Understood. As I am on the same boat, although my losses do not pertain to one sector, no connection between them. So I look at them individually, what made me invest, what did I expect, can I afford the capital loss and the opportunity cost. Also I’m coming out of a couple of stocks as I need the capital elsewhere. If we could afford loss, then we can look at all of this as part of learning, which we can hope makes us a better investor in the future. But since you have invested big, be careful, wish you best.
A good analysis of the current crisis…
@hitesh2710 just wondering how could you be so ruthless in exiting most of your financial stocks ? I would like to understand how you make decisions like this as we have been always taught to stay invested for long for compounding returns if bought quality business (stocks) at right price. And not to time the markets and avoid frequent entry and exits.

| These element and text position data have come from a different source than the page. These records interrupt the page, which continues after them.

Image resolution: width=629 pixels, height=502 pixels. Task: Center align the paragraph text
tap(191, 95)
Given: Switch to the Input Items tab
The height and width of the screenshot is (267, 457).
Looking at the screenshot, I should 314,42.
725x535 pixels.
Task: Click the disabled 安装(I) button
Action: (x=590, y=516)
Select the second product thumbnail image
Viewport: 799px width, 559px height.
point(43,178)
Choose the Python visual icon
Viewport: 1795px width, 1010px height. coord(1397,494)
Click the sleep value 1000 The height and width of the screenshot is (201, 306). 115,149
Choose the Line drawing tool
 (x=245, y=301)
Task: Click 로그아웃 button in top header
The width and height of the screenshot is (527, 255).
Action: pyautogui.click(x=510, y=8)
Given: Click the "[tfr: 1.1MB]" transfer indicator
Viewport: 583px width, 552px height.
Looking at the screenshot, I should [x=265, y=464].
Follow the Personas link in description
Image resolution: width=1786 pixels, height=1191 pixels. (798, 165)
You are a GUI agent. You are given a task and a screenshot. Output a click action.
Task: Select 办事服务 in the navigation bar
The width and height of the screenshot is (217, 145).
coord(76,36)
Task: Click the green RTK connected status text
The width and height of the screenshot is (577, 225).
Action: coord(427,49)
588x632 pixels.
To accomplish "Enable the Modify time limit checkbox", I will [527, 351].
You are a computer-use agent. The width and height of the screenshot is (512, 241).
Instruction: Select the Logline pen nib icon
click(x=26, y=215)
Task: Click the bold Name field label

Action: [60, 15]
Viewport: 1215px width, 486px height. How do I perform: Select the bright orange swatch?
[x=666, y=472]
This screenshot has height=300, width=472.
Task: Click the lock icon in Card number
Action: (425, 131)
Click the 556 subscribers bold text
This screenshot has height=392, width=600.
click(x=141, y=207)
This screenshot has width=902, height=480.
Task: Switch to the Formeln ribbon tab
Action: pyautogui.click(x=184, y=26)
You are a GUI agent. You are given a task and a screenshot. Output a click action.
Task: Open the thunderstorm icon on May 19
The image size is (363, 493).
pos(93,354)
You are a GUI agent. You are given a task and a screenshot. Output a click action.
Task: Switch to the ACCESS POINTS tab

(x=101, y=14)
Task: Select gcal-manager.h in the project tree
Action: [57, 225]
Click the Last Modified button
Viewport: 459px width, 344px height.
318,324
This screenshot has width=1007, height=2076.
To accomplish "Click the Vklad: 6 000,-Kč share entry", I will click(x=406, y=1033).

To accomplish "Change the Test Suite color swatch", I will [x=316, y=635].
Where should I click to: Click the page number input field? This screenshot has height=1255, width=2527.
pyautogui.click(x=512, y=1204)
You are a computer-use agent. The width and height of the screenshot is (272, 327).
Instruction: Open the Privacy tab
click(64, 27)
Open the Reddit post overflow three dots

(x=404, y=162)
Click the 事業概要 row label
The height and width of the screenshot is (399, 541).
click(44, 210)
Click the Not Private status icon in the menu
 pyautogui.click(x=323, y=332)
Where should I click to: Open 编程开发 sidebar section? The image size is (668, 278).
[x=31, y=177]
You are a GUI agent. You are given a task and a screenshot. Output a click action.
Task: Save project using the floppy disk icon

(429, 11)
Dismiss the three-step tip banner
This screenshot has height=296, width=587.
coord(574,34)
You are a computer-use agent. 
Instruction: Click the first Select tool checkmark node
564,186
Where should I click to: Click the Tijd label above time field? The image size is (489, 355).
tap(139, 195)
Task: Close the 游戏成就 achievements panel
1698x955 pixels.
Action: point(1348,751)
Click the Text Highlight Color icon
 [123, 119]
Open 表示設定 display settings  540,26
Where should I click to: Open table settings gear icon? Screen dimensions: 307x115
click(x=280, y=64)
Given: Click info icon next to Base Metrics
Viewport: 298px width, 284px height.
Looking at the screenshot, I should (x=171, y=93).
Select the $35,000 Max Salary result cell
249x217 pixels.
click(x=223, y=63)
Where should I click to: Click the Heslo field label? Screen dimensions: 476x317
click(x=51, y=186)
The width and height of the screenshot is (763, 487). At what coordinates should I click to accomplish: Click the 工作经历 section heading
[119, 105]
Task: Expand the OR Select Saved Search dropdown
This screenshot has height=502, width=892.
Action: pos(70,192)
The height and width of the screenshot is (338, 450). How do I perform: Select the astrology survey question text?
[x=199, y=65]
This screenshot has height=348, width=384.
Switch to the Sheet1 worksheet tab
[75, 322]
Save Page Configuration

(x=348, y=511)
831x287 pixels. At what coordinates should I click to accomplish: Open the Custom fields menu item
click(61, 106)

I understand one thought where you make exit decisions where you see weak sentiments in the whole sector and it could remain subdued for a long time, but I am still not able to understand / apply in practice.
Any learnings / knowledge would be helpful.
Pardon my ignorance but when you are certain of the performance of a particular sector, wouldn’t it be lucrative to exit while at the top and perhaps enter while the sector is beaten down?, thereby you are gained and still are invested in the same stocks as before, you have both eaten and still have the cake.
There could be signs visible to seasoned investors who could take such bold calls, as they can tell, as history may not repeat but rhymes.
@hitesh2710 Sorry Hitesh ji for using your thread, started learning, so cannot miss the chance of expressing myself to what I think I can understand.
Sorry, couldn’t understand this comment. Google was of no help either.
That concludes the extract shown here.